Federal Reserve Chairman Ben Bernanke seemed to startle the financial markets last week when he outlined a scaling back and eventual end of the Fed's monthly asset purchases. But he also cautioned that the economy and financial conditions would need to support that "tapering."
So, as we plow through the coming week's calendar of economic reports, we're reminded that the Fed, too, is watching to see how things develop over the coming months. At issue is how much more the central bank will expand its massive balance sheet, with the goal of encouraging growth and driving down unemployment.
What's on tap?
Three of the week's readings involve housing, which was ground zero for the financial crisis. Similarly, housing has been leading the economic recovery.
These are among the reports on tap:
- Standard & Poor's/Case-Shiller home-price index for April, due Tuesday at 9 a.m. (All times Eastern.)
- Consumer confidence for June from The Conference Board, due Tuesday at 10 a.m.
- New home sales for May from the Commerce Department, due Tuesday at 10 a.m.
- Pending home sales for May from the National Association of Realtors, due Thursday at 10 a.m.
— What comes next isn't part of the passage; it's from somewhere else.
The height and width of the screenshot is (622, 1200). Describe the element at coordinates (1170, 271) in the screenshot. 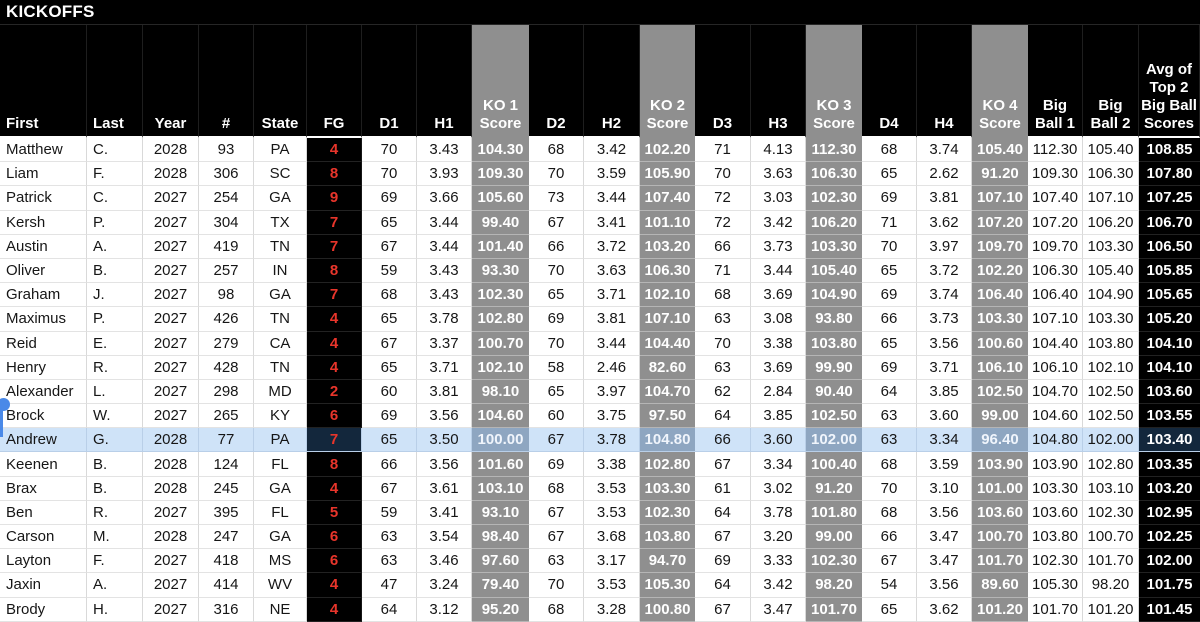

I see `cell-avg: 105.85` at that location.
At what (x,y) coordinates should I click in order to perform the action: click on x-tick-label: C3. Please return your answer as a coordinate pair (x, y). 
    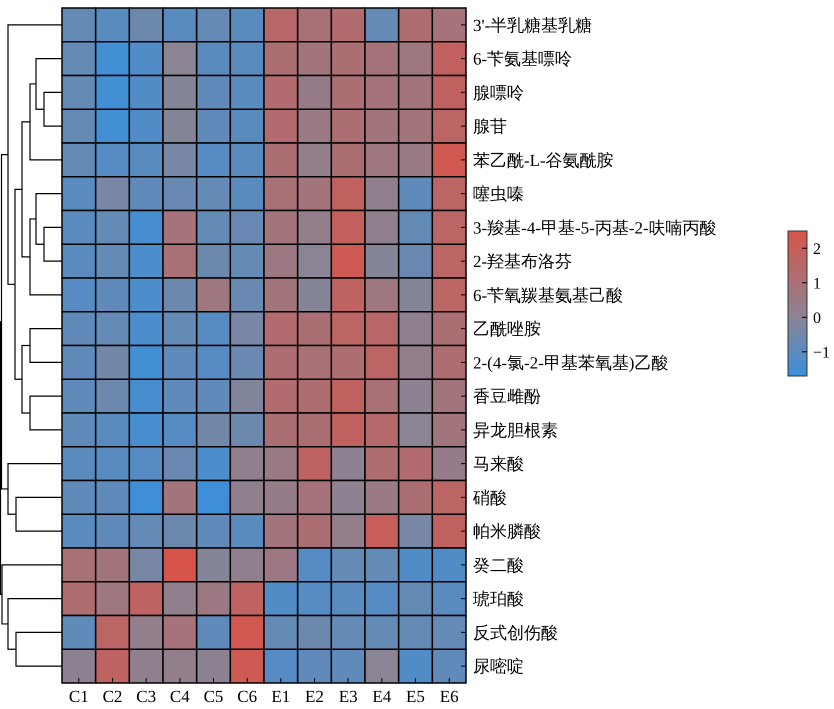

- Personal income and spending from the Commerce Department, due Thursday at 8:30 a.m.
Focus on housing
Last week, the National Association of Realtors released a fairly upbeat reading on home sales. Within that report, we learned that the national median price for existing homes stood at $208,000 in May. That was up 15.4 percent from May 2012.
This week, we'll find out how new homes are selling. One wild card for the housing market is the recent upward spiral in mortgage interest rates. Bankrate's survey of mortgage rates last week indicated a decline for the benchmark 30-year fixed, down to 4.12 percent. That marked a slight dip from the highest levels in more than a year.
"All the indicators are pretty overwhelmingly positive" for the housing market, says Walter Molony, spokesman for the National Association of Realtors. He adds that the S&P/Case-Shiller report probably will show a double-digit increase in home prices. But the Realtors' trade group looks for mortgage rates to rise by a full percentage point over the course of the coming year.
Are consumers wincing yet?
This week's report on consumer confidence will follow a reading for May that was the highest in five years for The Conference Board's closely followed index.
The Labor Department indicated that the job market also continued to improve in May. Additionally, last month, retail sales rose 0.6 percent, while sales excluding automobiles were up 0.3 percent, the government reported. Those might be termed modest gains, but gains nevertheless.
More recently, the stock market has grown increasingly volatile, including steep declines after Bernanke talked tapering. Could those Wall Street storm clouds extend to Main Street?
"Consumers that view their wealth from a stock market perspective have taken quite a drubbing in the past two weeks," notes retail expert Britt Beemer, chairman of America's Research Group. "I would certainly expect that those consumer confidence ratings will drop."
The fresh reports on confidence and income and spending will offer some guidance on how consumers are faring.
This week in business history: Credit unions
It was June 26, 1934 that President Franklin D. Roosevelt signed into law the Federal Credit Union Act. As the name implies, it established a federal system of credit unions, while allowing the institutions to be chartered under federal or state law.
The National Credit Union Administration says federally insured credit unions had nearly 95 million members in the first quarter of 2013 and held more than $1 trillion in assets.